Douglas Berger Psychiatrist Tokyo, Letter to the Editor in Psychiatric Times re: “Are Placebo Controls Ethical in Antidepressant Clinical Trials?”
Douglas Berger Psychiatrist Tokyo, writes a Letter to the Editor in Psychiatric Times (date unknown)
In their article "Are Placebo Controls Ethical in Antidepressant Clinical Trials?" (Psychiatric Times April 2000) Khan and Khan state that the FDA's double-blind placebo controlled trial requirement for new antidepressant approval is not necessary in Europe or Asia.
In Japan, while there is no guideline specific for antidepressants, this does not mean it can be omitted. The general guidelines for drug development state that double-blind placebo controlled trials are preferred and it would be unthinkable for the Japan Ministry of Health and Welfare to approve a new antidepressant without data from a double-blind placebo controlled trial, either one done in Japan or using the data from a double-blind placebo controlled trial done overseas (no antidepressant in Japan has yet only to bridge overseas Ph 3 data in their NDA package although fluoxetine may attempt to do so in the near future).

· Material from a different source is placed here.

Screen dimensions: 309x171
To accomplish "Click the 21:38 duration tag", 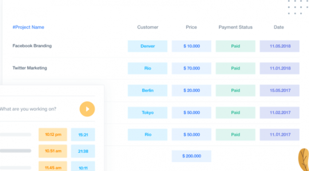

The only SSRI on the market, fluvoxamine (since May 1999), had two pivotal double-blind placebo controlled trials. Paroxetine, sertraline, and SNRIs have done or are now doing double-blind placebo controlled phase 3 trials.
The EMEA European regulatory body would also not allow approval of a drug that did not have a double-blind placebo controlled pivotal study.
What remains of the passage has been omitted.